Когда я возвращаюсь в прихожую с ножом в руке, Стивен замирает и вжимается в кресло. Его пальцы стискивают подлокотники. Чем ближе я подхожу, тем сильнее выпрямляется его спина, так что в конце концов мне начинает казаться, будто я слышу хруст позвонков. Но как бы он ни старался, бежать ему некуда.

Даже его страх предсказуем. Когда острие ножа утыкается ему в щеку чуть ниже скулы, он непроизвольно задерживает дыхание и отворачивается.

– Только не дергайся, – предупреждаю я. – А то, не дай бог, порежешься.

Стивен подчиняется.

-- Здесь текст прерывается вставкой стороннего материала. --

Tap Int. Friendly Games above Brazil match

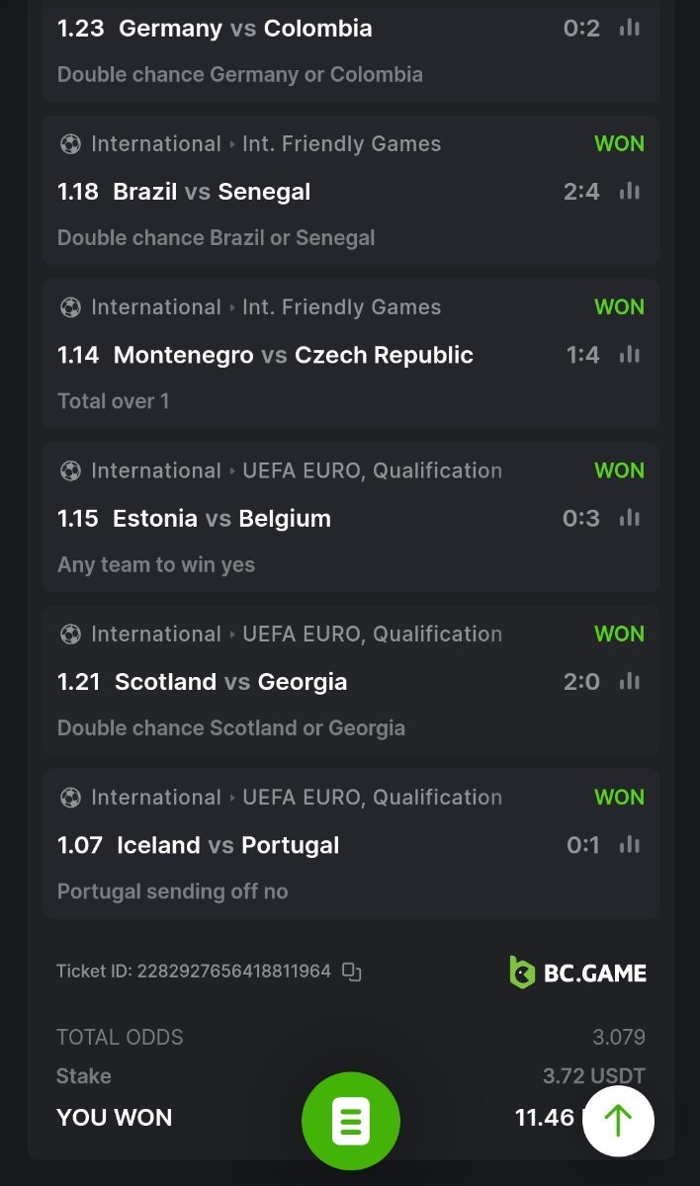[341, 144]

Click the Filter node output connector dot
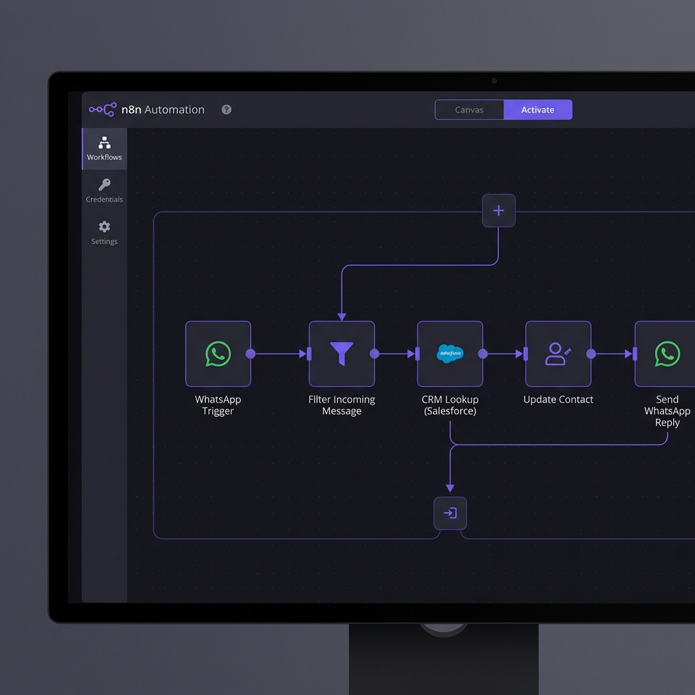click(374, 354)
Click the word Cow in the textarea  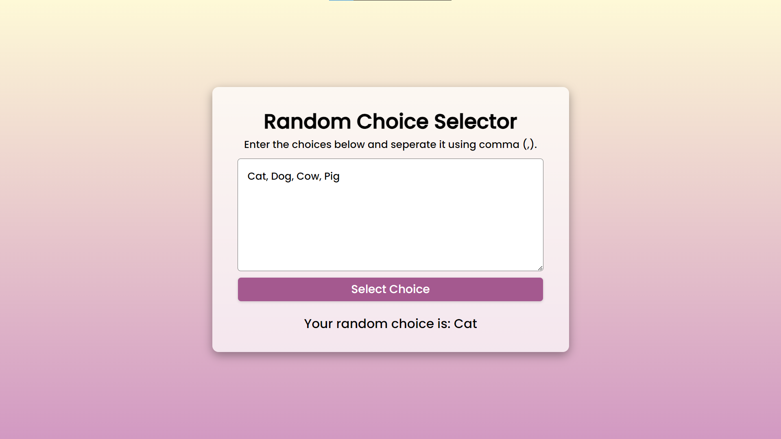[x=308, y=176]
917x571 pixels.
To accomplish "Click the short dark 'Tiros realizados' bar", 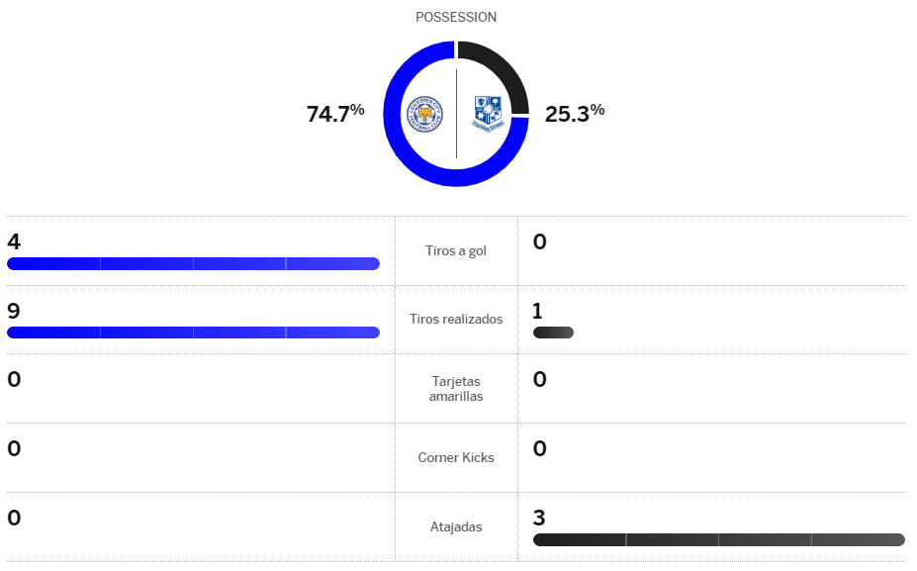I will [553, 333].
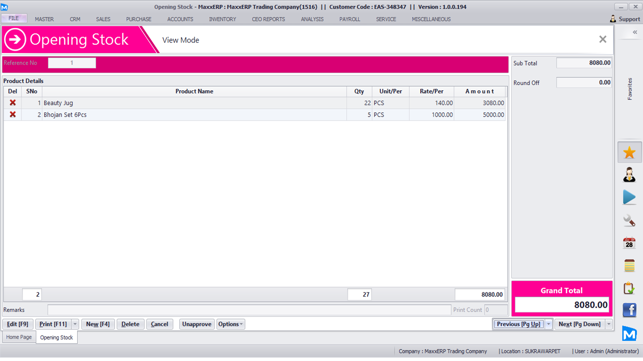This screenshot has height=361, width=643.
Task: Close the Opening Stock form panel
Action: click(x=603, y=39)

Он не возражает, не возмущается. Он вообще не издает ни звука, и я веду ножом сверху вниз к уголку его рта, в точности повторяя путь, который проделывал мой палец, когда мы лежали в постели и я притворялась, будто мне хочется, чтобы он перешел к более серьезным ласкам. Восторг, который я при этом испытываю, не поддается описанию. Больше того, он будит во мне странные побуждения, о существовании которых я даже не подозревала. Мой гнев отступает, а грудь сжимается от удовольствия, когда я представляю, что́ я могла бы с ним сделать, какое удовлетворение и радость я получила бы, причиняя ему боль, продлевая его страдания. Я даже спрашиваю себя, насколько сильно я должна надавить на нож, чтобы лезвие рассекло кожу и показалась кровь… И я действительно хочу это сделать. Хочу и могу.